A recent report from Shelter, which is not to friendly to the Conservative Party, pointed out that It would be regrettable if any proposed legislation embraced only agricultural cottages simply because there is so little information about other industries where tied housing exists". The Minister has a duty to explain why agriculture is being discriminated against in this way. I am grateful to my hon. Friend the Member for Westmorland for bringing forward his amendment, and I fully support it.

Miss Maynard

I welcome the fact that the Government have brought forward an amendment to include intensive farming, because it would have been quite wrong to leave it out. It is a developing part of the agriculture industry, particularly in relation to poultry and pigs, and many people work in it. It is also closely connected to other parts of the agriculture industry. Many people who work in intensive farming live in tied cottages or tied bungalows, and their wages are closely related to those of the more typical agricultural worker.

While I welcome the fact that the Government have brought forward an amendment to cover intensive farming, I hoped that the Bill would cover estate workers and gardeners. Perhaps my hon. Friend the Minister will say something about that, because in a later amendment mention is made of people who work in activities "incidental to agriculture". I suggest that estate workers and gardeners are engaged in work incidental to agriculture. They work in a rural area and in similar circumstances and conditions to farm workers. Their jobs are related to agriculture, they nearly always live in tied accommodation and their wages are closely allied to those of farm workers.

We have again heard the usual argument from the Opposition that agriculture is being singled out. We have been told that the service man is very important to the economy. I suggest that nobody could be more important to our economy than farm workers. But the fact that we are legislating in respect of farm workers does not mean that we on this side of the House are opposed to legislating in future in respect of other people living in tied accommodation.

For example, the catering industry comprises workers who suffer under the present system. Like farm workers, they are a group which is badly organised. One of the reasons why farm workers have been singled out is that because of the scattered nature of their employment it is more difficult to organise them in trade unions. They therefore need protection which other workers are able to get through trade unions.

Anyone who considers the history of our industry will see that this issue has created great bitterness. Conservative Members have made much of the good relations and co-operation in the industry. That co-operation has come all from the workers' side. The good relations fall flat on their face as soon as a worker becomes too ill to work, has an accident or dies and leaves his widow living in the tied house. [HON. MEMBERS: "Rubbish."] It is all very well to shout "Rubbish", but I could relate many hundreds of cases concerning people who have suffered in that way.

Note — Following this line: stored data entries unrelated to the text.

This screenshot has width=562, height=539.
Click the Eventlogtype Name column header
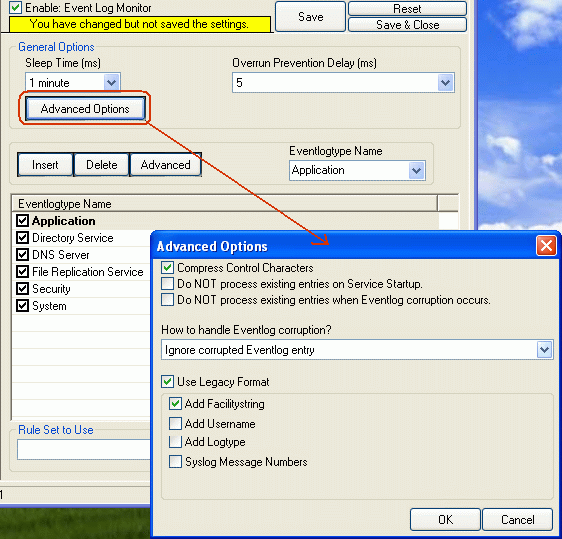point(225,204)
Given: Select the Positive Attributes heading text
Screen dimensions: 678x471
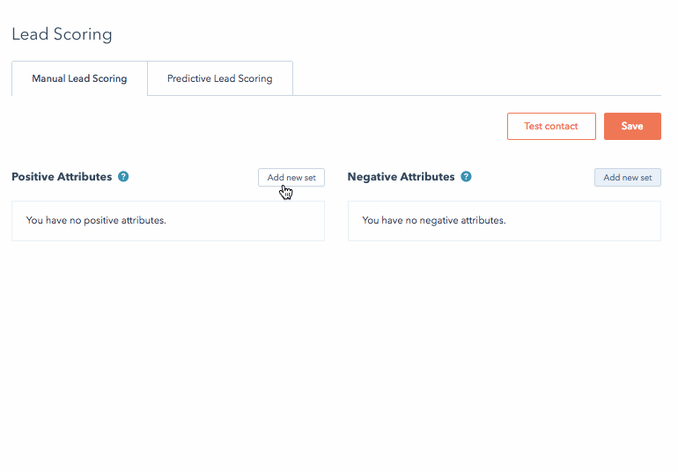Looking at the screenshot, I should [x=62, y=176].
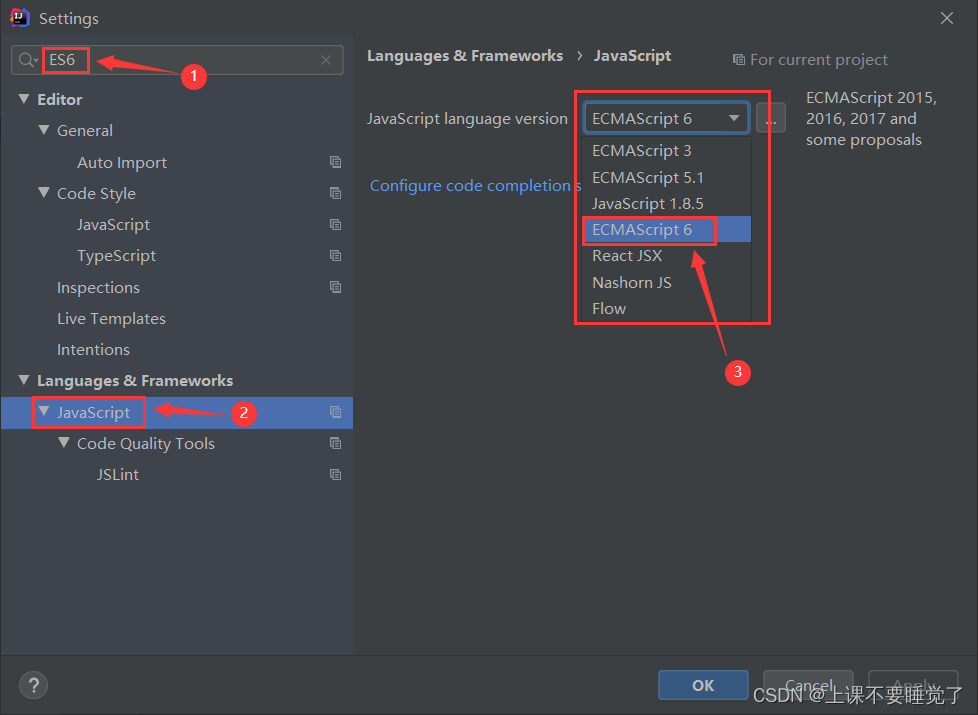The image size is (978, 715).
Task: Open the JavaScript breadcrumb in the header
Action: click(x=631, y=55)
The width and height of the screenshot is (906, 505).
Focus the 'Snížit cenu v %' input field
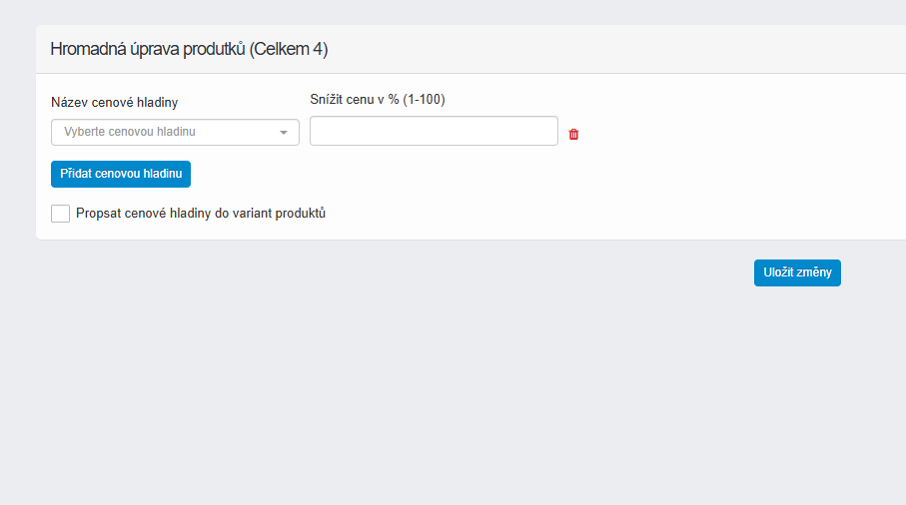433,131
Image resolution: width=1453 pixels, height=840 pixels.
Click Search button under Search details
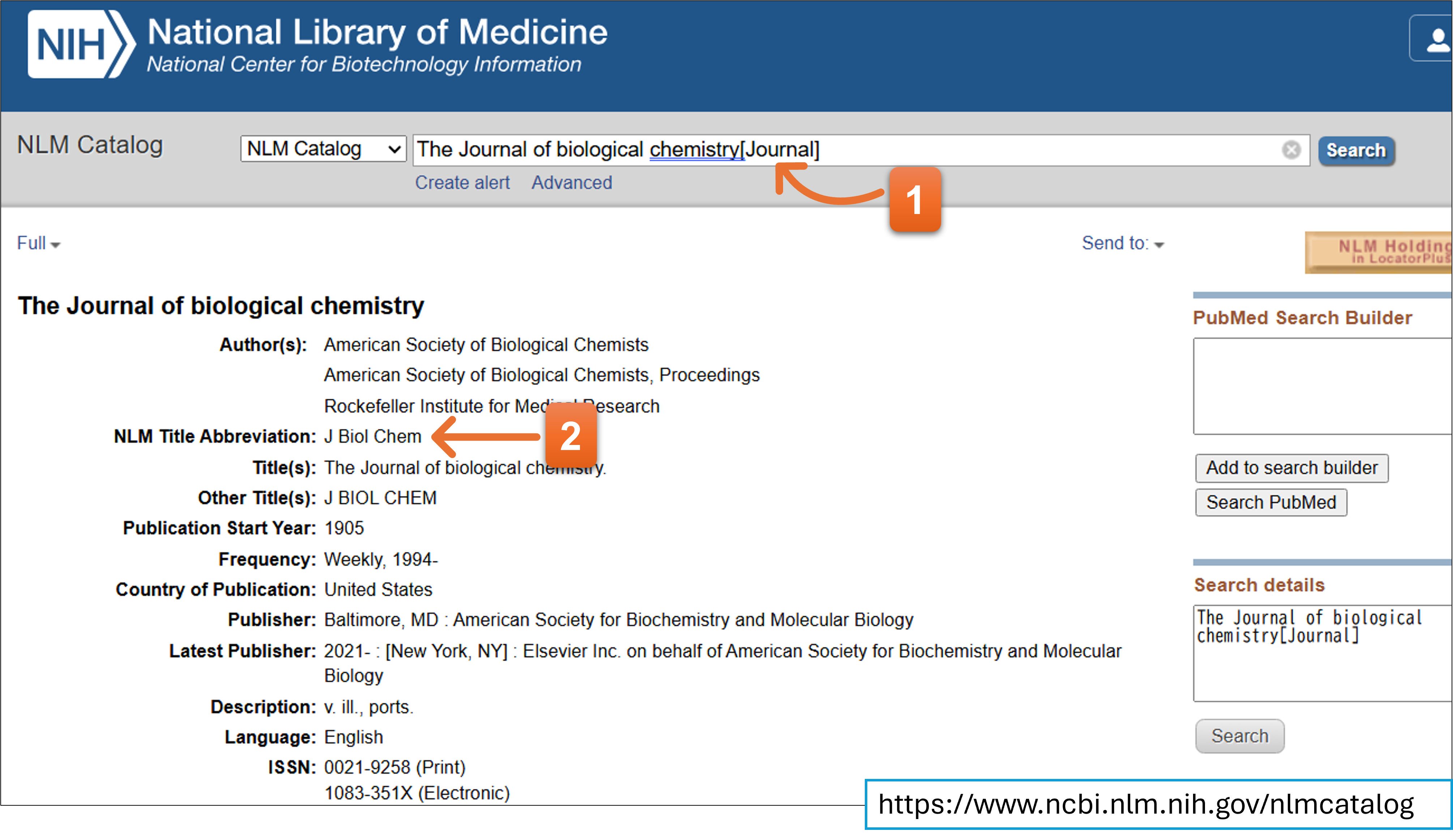pyautogui.click(x=1240, y=736)
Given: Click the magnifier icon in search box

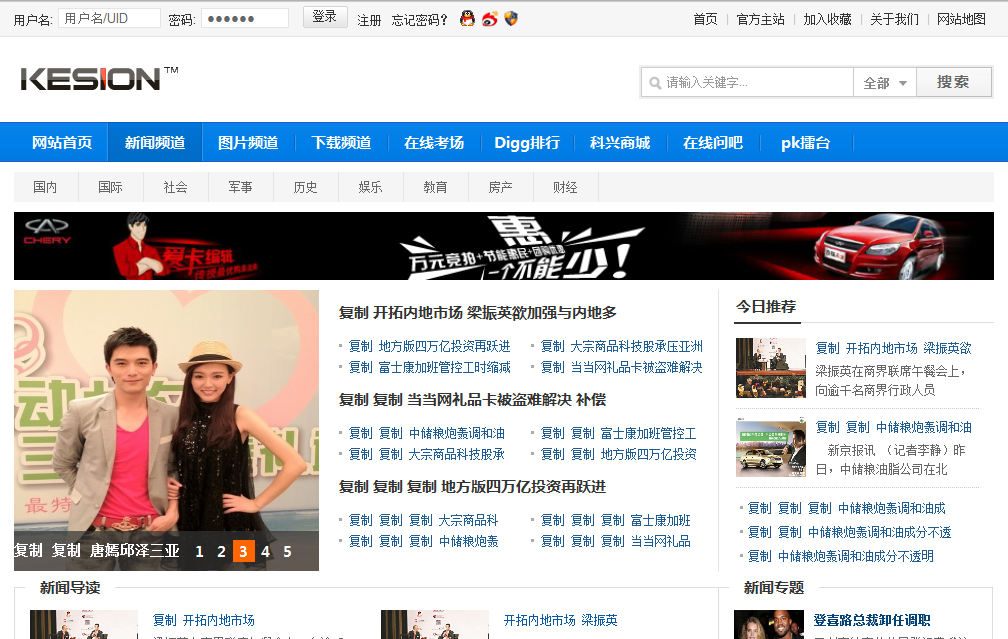Looking at the screenshot, I should click(x=655, y=83).
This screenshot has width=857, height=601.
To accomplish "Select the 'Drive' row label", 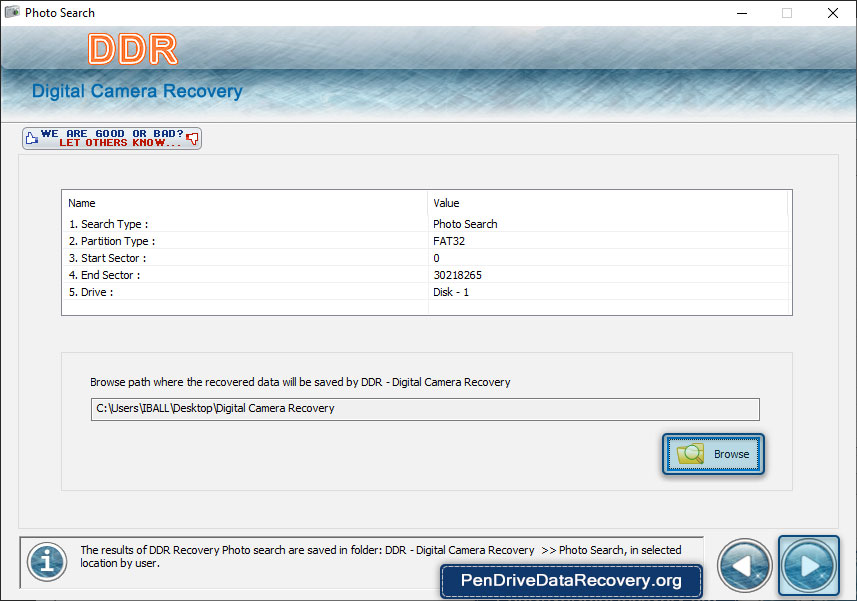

Coal miners have been mentioned. It they had suffered anything like farm workers have suffered, their union would have put pressure on the Government long ago for legislation on their behalf. Farm workers are asking that they should have security of tenure like other people. That seems a reasonable request.

The hon. Member for Westmorland (Mr. Jopling) said that I had built my career on campaigning on this issue. He should read his history. This campaign was going on long before I was born. It is true that when I came into contact with the problem I could not stand living with the injustice that this issue does to farm workers. That is why I have campaigned so hard to get rid of the tied cottage system and why I welcome the Bill so much.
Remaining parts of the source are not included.